Right realism continued 1
Hirschi (1990) challenged Wilson’s merger of genetic determinism with the free will dimension of human nature. Hirschi agrees with Wilson’s notion regarding offenders having a lack of self-control, but instead argue the impulsiveness is due to ineffective socialisation rather than offenders being biologically defective.
Therefore Vikki Pollard’s of this world have a lack of self-control (impulsive) due to poor parental supervision, poor child rearing, working mothers and broken families. Subseuently a criminology constructed around individual responsibility and self-control (or lack of) was grabbed hold of by Conservative politicians of the late 1970s; particularly Mrs Thatcher who cited the need for Britain to return to ‘Victorian values’.

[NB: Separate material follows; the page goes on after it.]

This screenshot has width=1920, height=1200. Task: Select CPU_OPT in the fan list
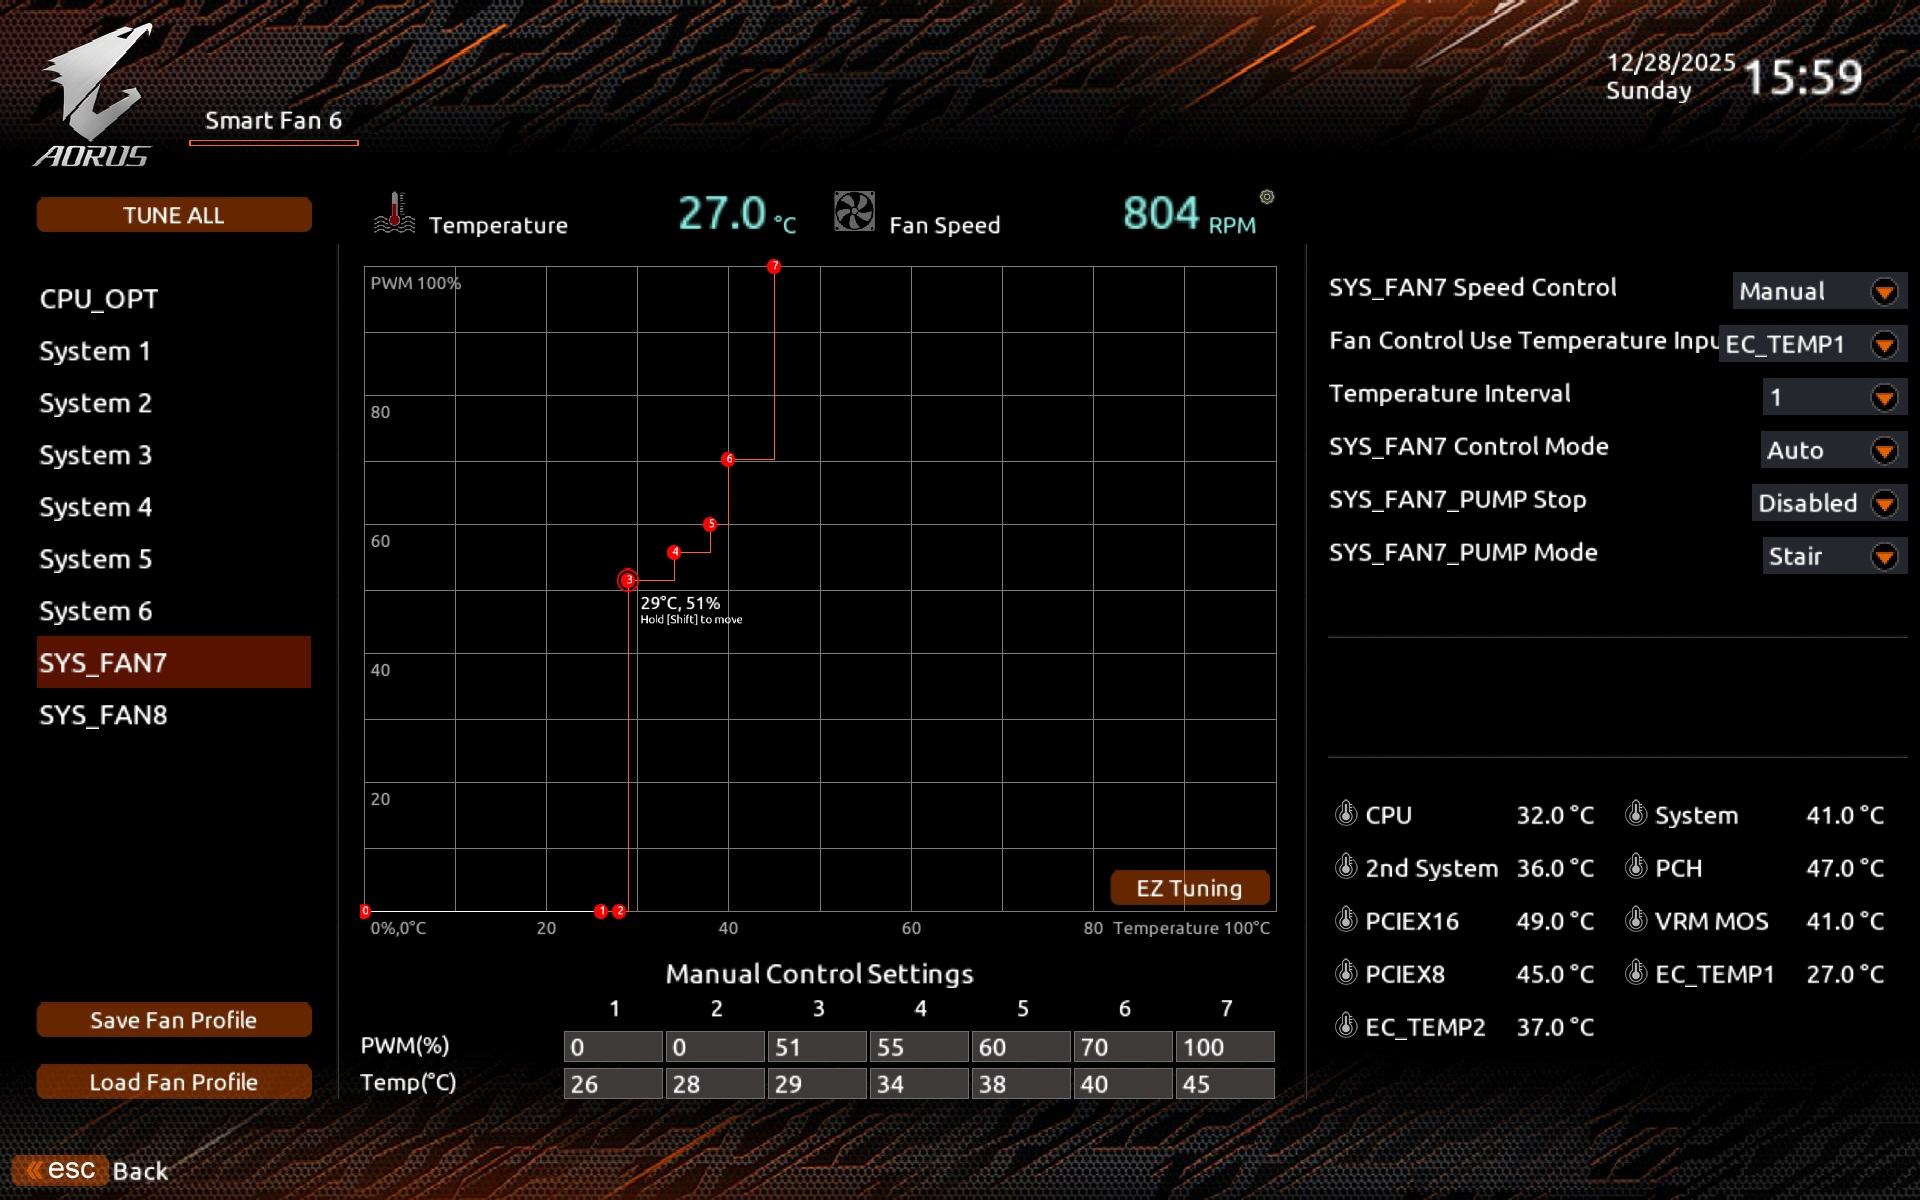[99, 299]
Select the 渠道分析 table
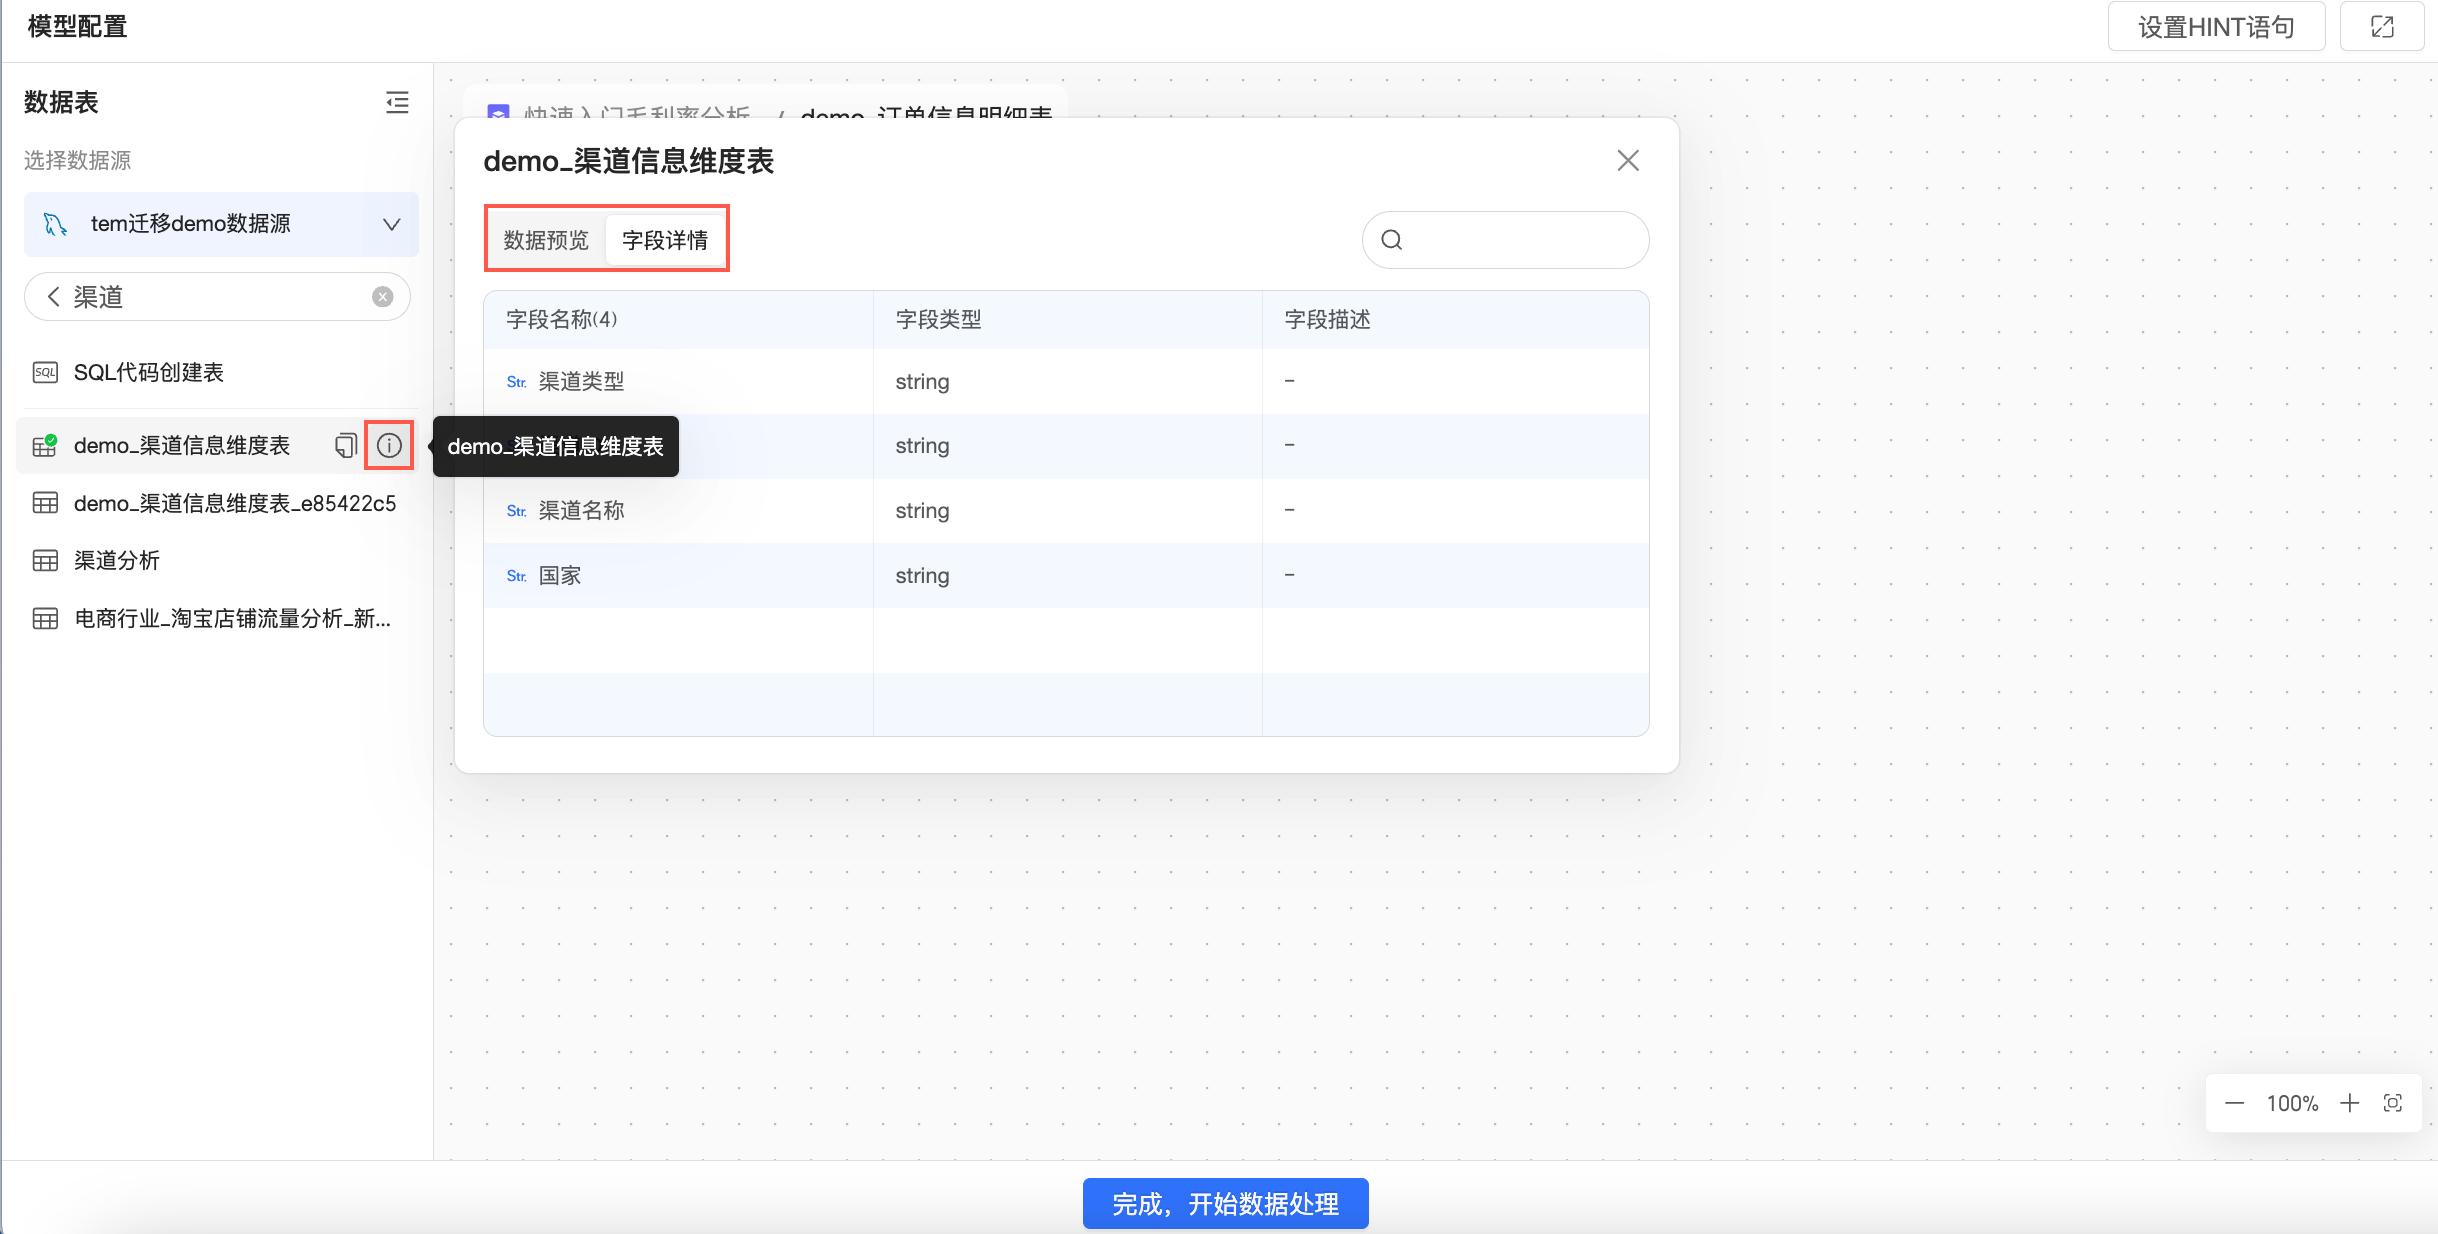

Charles Murray refers to the underclass as a group who do not “assimilate” (share the same values as other members of society) effectively creating a subculture who are distinctive in four areas:
- the passive poor – usually long term welfare recipients
- the hostile -street criminal, drop-outs and drug addicts
- the hustlers – dependent on the underground economy but rarely involved in violent crime
- the traumatised – drunks, drifters, homeless bag ladies and released mental patients
For Murray the common denominator of all the above is the underclasses’ dependency on state funded welfare. Murray’s solution is to:
- significantly reduce welfare payments so that people take individual responsibility for their situation
- penalise births outside marriage in order to re-establish the value of marriage and the family
Such principles tie in with new-right theories of the state, which espouses the virtues of rolling back the state.